When adding a new article, make sure the filename is a kebab-cased version of the title you use in the article's title frontmatter. This can get tricky when a title has punctuation (such as "GitHub's Billing Plans"). A test will flag any discrepancies between title and filename. To override this requirement for a given article, you can add allowTitleToDifferFromFilename frontmatter.

Whitespace control

When using Liquid conditionals in lists or tables, you can use whitespace control characters to prevent the addition of newlines that would break the list or table rendering.

Just add a hyphen on either the left, right, or both sides to indicate that there should be no newline on that side. For example, this statement removes a newline on the left side:

{%- if page.version == 'dotcom' %}

These characters are especially important in index pages comprised of list items.

Links and image paths

Local links must start with a product ID (like /actions or /admin), and image paths must start with /assets. These links undergo some transformations on the server side to match the current page's language and version. The handling for these transformations lives in lib/rewrite-local-links and lib/rewrite-asset-paths-to-s3.
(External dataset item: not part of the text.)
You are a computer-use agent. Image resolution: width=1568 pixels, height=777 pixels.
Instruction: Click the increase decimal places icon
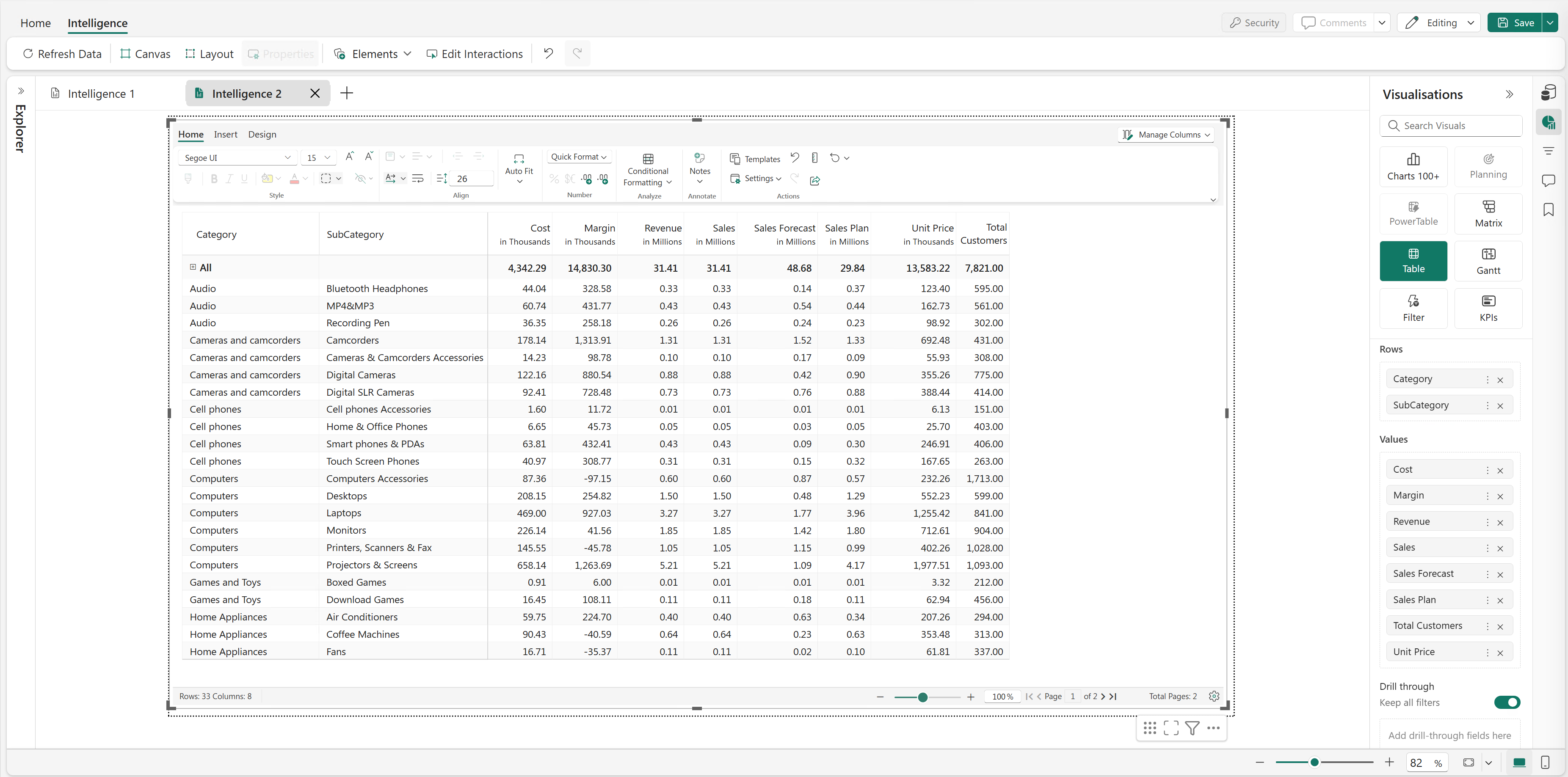point(586,178)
For example, if you include the following link in a content file:

/github/writing-on-github/creating-a-saved-reply

When viewed on GitHub.com docs, the link gets rendered with the language code and version:

/en/free-pro-team@latest/github/writing-on-github/creating-a-saved-reply

and when viewed on GitHub Enterprise Server docs, the version is included as well:

/en/[email protected]/github/writing-on-github/creating-a-saved-reply

The transformation is a little different for image paths. If you include the following image path in a content file:

/assets/images/help/profile/follow-user-button.png

when viewed on GitHub Enterprise Server docs, the path gets rewritten to include S3:

https://github-images.s3.amazonaws.com/enterprise/2.20/assets/images/help/profile/follow-user-button.png

Preventing transformations

Sometimes you want to link to a Dotcom-only article in Enterprise content and you don't want the link to be Enterprise-ified. To prevent the transformation, write the link using HTML and add a class of dotcom-only. For example:

<a href="/github/site-policy/github-terms-of-service" class="dotcom-only">GitHub's Terms of Service</a>

Sometimes the canonical home of content moves outside the docs site. None of the links included in lib/redirects/external-sites.json get rewritten. See contributing/redirects.md for more info about this type of redirect.